_THE EXERCISE_
Reproduce the entries below word for word, from the start through the line containing "click(x=70, y=119)", and leave the pictures out of your copy.

_SUPPLIED DATA_
□ □ □ □

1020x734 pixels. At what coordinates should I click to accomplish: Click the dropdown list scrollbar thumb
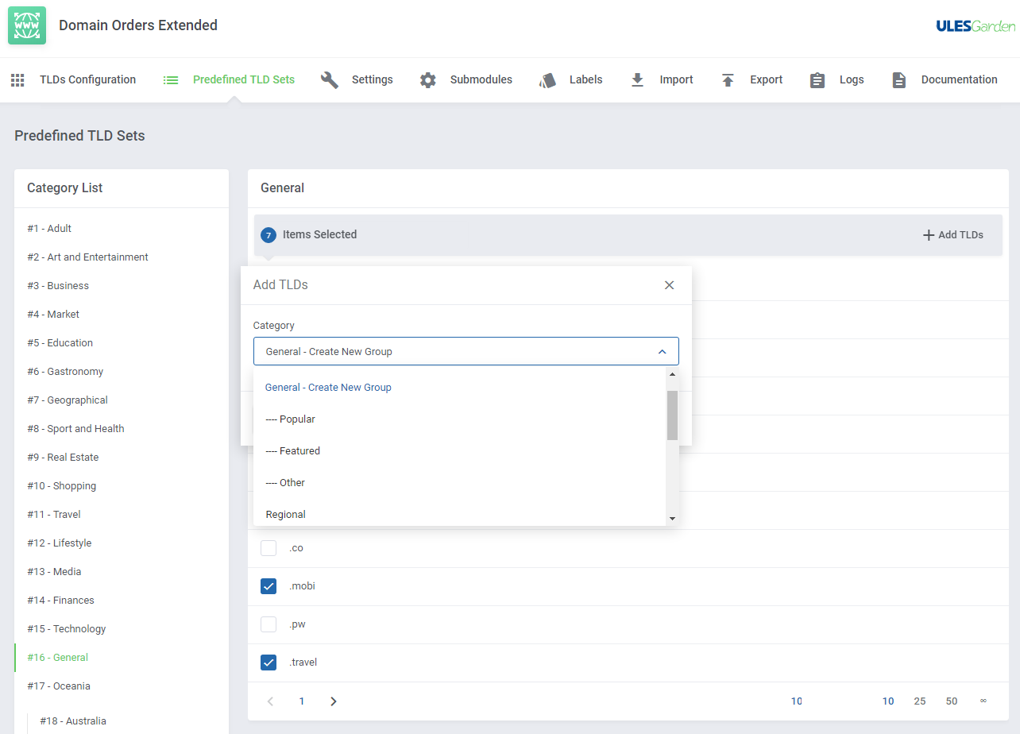tap(672, 415)
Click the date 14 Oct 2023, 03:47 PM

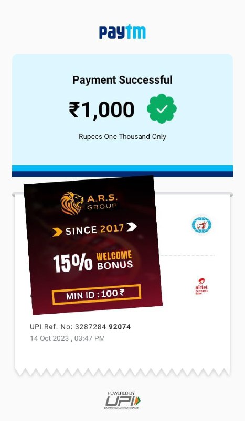coord(68,338)
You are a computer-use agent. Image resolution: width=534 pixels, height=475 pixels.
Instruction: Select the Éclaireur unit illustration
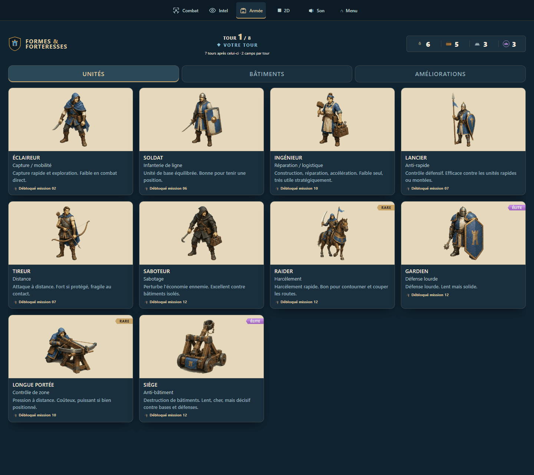click(x=70, y=119)
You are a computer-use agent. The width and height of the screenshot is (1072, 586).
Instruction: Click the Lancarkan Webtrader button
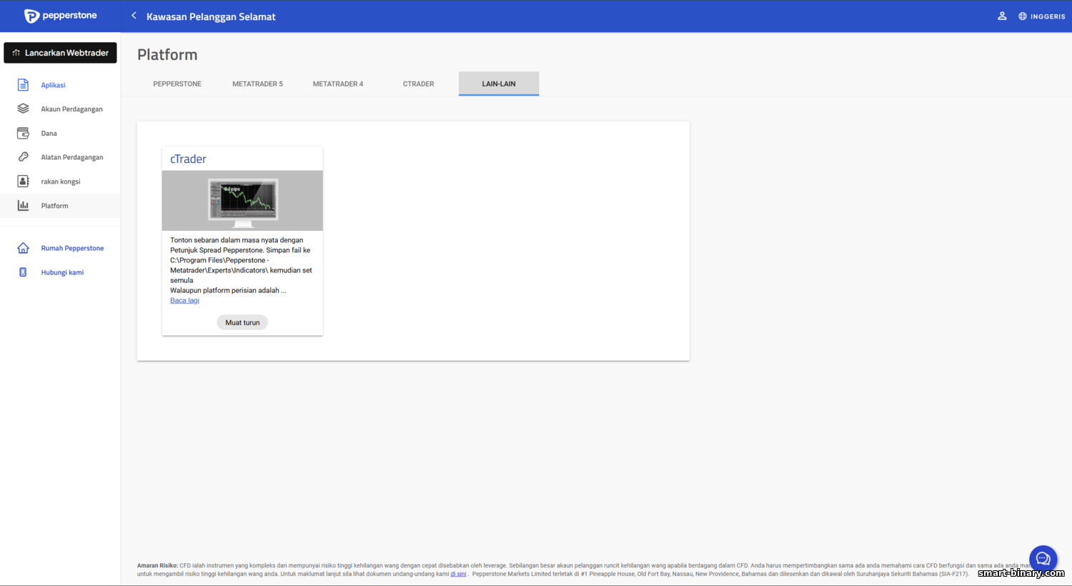(x=60, y=53)
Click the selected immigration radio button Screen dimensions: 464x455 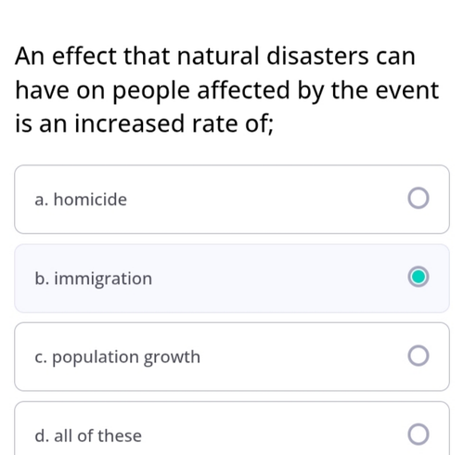[419, 277]
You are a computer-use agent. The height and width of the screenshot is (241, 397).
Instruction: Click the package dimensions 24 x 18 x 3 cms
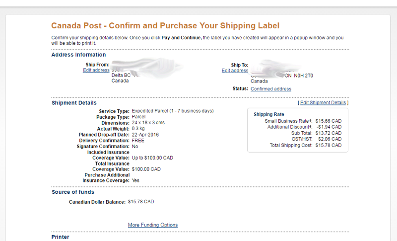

□ □ □ □

_OUTPUT OF THE TASK_
1020x734 pixels. At what coordinates should I click to accomplish: Click the dropdown list scrollbar thumb
tap(672, 415)
Click the date 14 Oct 2023, 03:47 PM

coord(68,338)
You are a computer-use agent. Image resolution: width=534 pixels, height=475 pixels.
Instruction: Select the Éclaireur unit illustration
click(x=70, y=119)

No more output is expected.